A Class III device is one for which insufficient information exists to assure safety and effectiveness solely through the general or special controls sufficient for Class I or Class II devices. These devices are considered high-risk and are usually those that support or sustain human life, are of substantial importance in preventing impairment of human health, pose a potential, unreasonable risk of injury or illness, or are of great significance in preventative care. For these reasons, Class III devices require premarket approval.

Prior to marketing a Class III device, the rights-holder(s) or person(s) with authorized access must seek FDA approval. The review process may exceed six months for final determination of safety by an FDA advisory committee. Many Class III devices have established guidelines for Premarket Approval (PMA) and increasingly, must comply with unique device identifier regulations. However, with ongoing technological advances many Class III devices encompass concepts not previously marketed, These devices may not fit the scope of established device categories and do not yet have developed FDA guidelines.

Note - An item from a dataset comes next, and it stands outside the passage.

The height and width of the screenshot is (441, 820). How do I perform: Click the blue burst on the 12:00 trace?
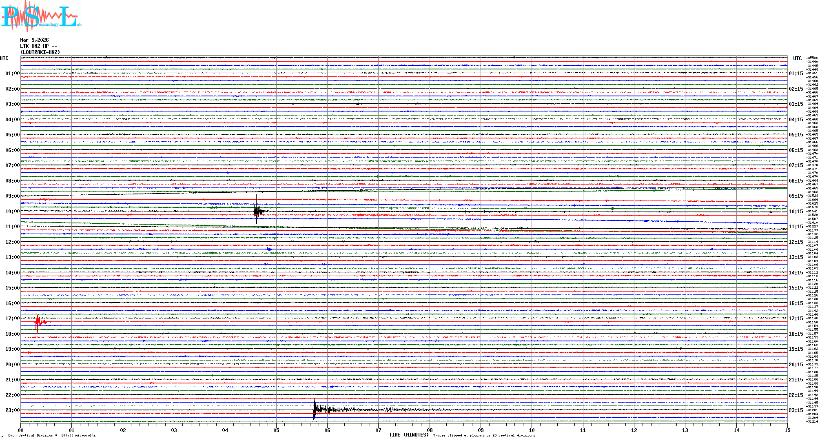pos(269,249)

Examples of Class III devices that require a premarket notification include implantable pacemaker, pulse generators, HIV diagnostic tests, automated external defibrillators, and endosseous implants.

== Nanomanufacturing ==
Nanomanufacturing techniques provide a means of manufacturing cellular-scale medical devices (<100μm). They are particularly useful in the context of medical research, where cellular-scale sensors can be produced that provide high-resolution measurements of cellular-scale phenomena. Common techniques in the area are direct-write nanopatterning techniques such as dip-pen nanolithography, electron-beam photolithography and microcontact printing, directed self-assembly methods, and Functional Nanoparticle Delivery (NFP), where nanofountain probes deliver liquid molecular material that is drawn through nanopattern channels by capillary action.

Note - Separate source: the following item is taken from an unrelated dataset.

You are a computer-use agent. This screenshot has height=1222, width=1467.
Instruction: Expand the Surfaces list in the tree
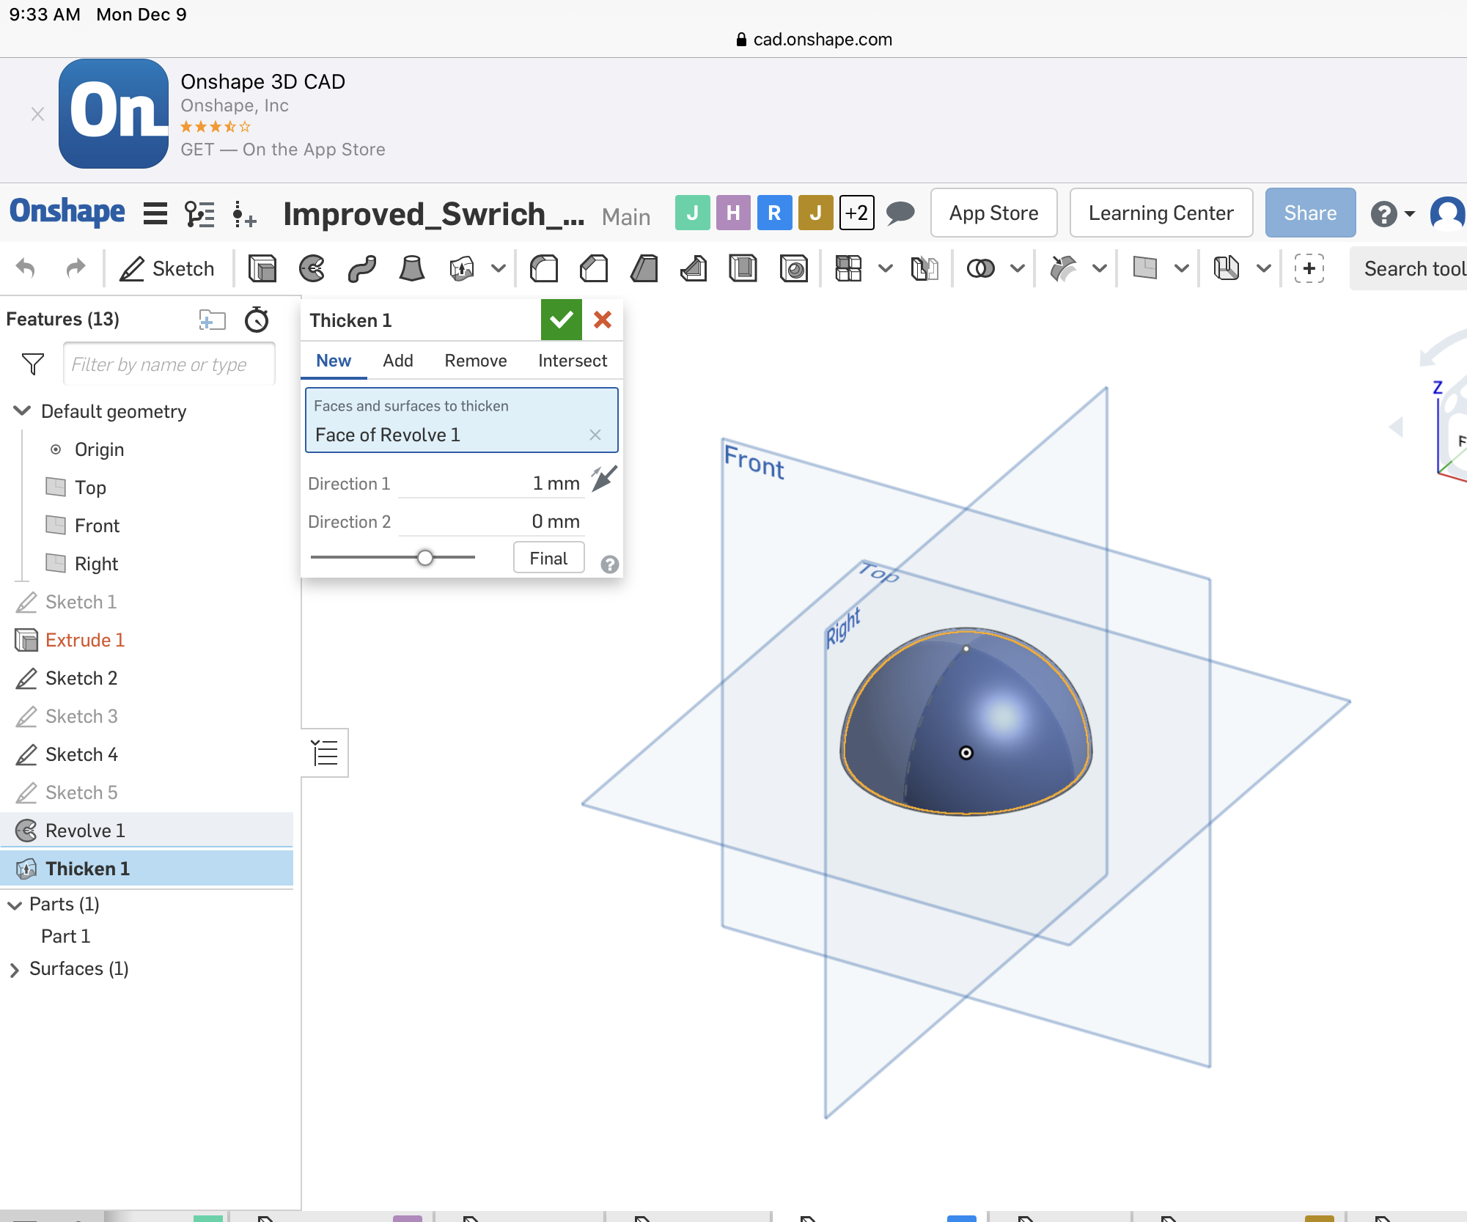coord(14,968)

== Additive manufacturing ==
Additive manufacturing (AM) processes are a dominant mode of production for medical devices that are used inside the body, such as implants, transplants and prostheses, for their ability to replicate organic shapes and enclosed volumes that are difficult to fabricate. The inability of donation systems to meet the demand for organ transplantation in particular has led to the rise of AM in medical device manufacturing.

=== Biocompatibility ===
The largest issue in integrating AM techniques into medical device manufacturing is biocompatibility. These issues arise from the stability of 3D printed polymers in the body and the difficulty of sterilizing regions between printed layers. In addition to the use of primary cleaners and solvents to remove surface impurities, which are commonly isopropyl alcohol, peroxides, and bleach, secondary solvents must be use in succession to remove the cleaning chemicals applied before them, a problem that increases with the porosity of the material used. Common compatibility AM materials include nylon and tissue material from the host patient.

==Cybersecurity==

Many medical devices have either been successfully attacked or had potentially deadly vulnerabilities demonstrated, including both in-hospital diagnostic equipment and implanted devices including pacemakers and insulin pumps. On 28 December 2016 the US Food and Drug Administration released its recommendations that are not legally enforceable for how medical device manufacturers should maintain the security of Internet-connected devices.